Over the next few months, I wasn’t just dating anymore; I was observing. What worked? What didn’t? Why did some coffee-date conversations flow like a Céline Dion ballad while others felt more like awkward karaoke night auditions?

It wasn’t just about dating, either. I started noticing that the same dynamics popped up in friendships, family bonds, and even professional relationships. Everything boiled down to understanding yourself first and being able to clearly define what you wanted, not through trial and error (though there was plenty of that), but through listening to your own intuition.

Some discoveries hit harder than others:

  • The Power of Boundaries: Turns out, saying “no” is not only a complete sentence, but also the sexiest one in your vocabulary.
  • Confidence Isn’t Loud: Real confidence feels less like shouting “I’m amazing!” and more like quietly knowing you’re enough, even when someone doesn’t text back.
  • People Are Mirrors: Positive or negative, you’re going to see parts of yourself in the people you invite into your life. Own it.

The Unlikely Teacher in Antoine

And here’s the kicker: Antoine—yes, espresso-sipping Antoine—was an accidental part of all this. His nonsensical musings rattled me enough to self-reflect and shift my sense of purpose.

It’s wild to think about, but sometimes the people who leave no lasting place in your life still play a starring role in the plot twist you didn’t see coming. Antoine wasn’t the one—far from it—but he was the catalyst.

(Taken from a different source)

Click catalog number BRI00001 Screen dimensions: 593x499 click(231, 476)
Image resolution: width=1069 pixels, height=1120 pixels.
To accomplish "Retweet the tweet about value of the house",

It’s a comforting thought, really: Even the most uninspired, terrible dates can have unexpected value.


Practicing Purpose—Daily

If you’re wondering, “Well, what does this look like practically?” here’s the advice I wish I had back then when I was searching for my purpose through lattes and passive-aggressive small talk:

  1. Ask Yourself What You Actually Want (Without the Noise): Do this before you sit down for that next coffee or even before you swipe right. Your purpose—romantic or otherwise—starts there.

  2. Pay Attention, Always: To yourself, to others, to the way your energy shifts in certain situations. Self-awareness is where every great connection begins.

  3. Lean Into Failure: My “failure” date with Antoine? High-key, a win in disguise. Flip the script and see lessons wherever you can. It’s not failure; it’s information.


Taking Dating to the Next Level of Purpose

A lot of people think purpose is this grand thing you only arrive at after years of soul-searching on a solo trip through Europe. (I lived in Paris for a year, and trust me, solo trips mostly involve poorly timed emotional breakdowns in gorgeous, scenic locations.)

But if I’ve learned anything, it’s this: Purpose is built daily. You find it in the trenches—on awkward dates, in talks with friends, during quiet moments of self-reflection. You learn it through missteps, through wondering if love is really an illusion or (more accurately) just terribly marketed.

And if you’re lucky, you sit still long enough to realize the thing you’ve been searching for has been there all along. You’ve just been too busy sipping espresso to notice.

In the end, it wasn’t about Antoine, or bad dates, or running umbrella-free through the Plateau in the rain. It was about connecting to something bigger—namely myself.

What happened after that? You’ll have to wait for my next book.

Until then, keep flirting, keep failing, keep finding your purpose, one coffee date at a time.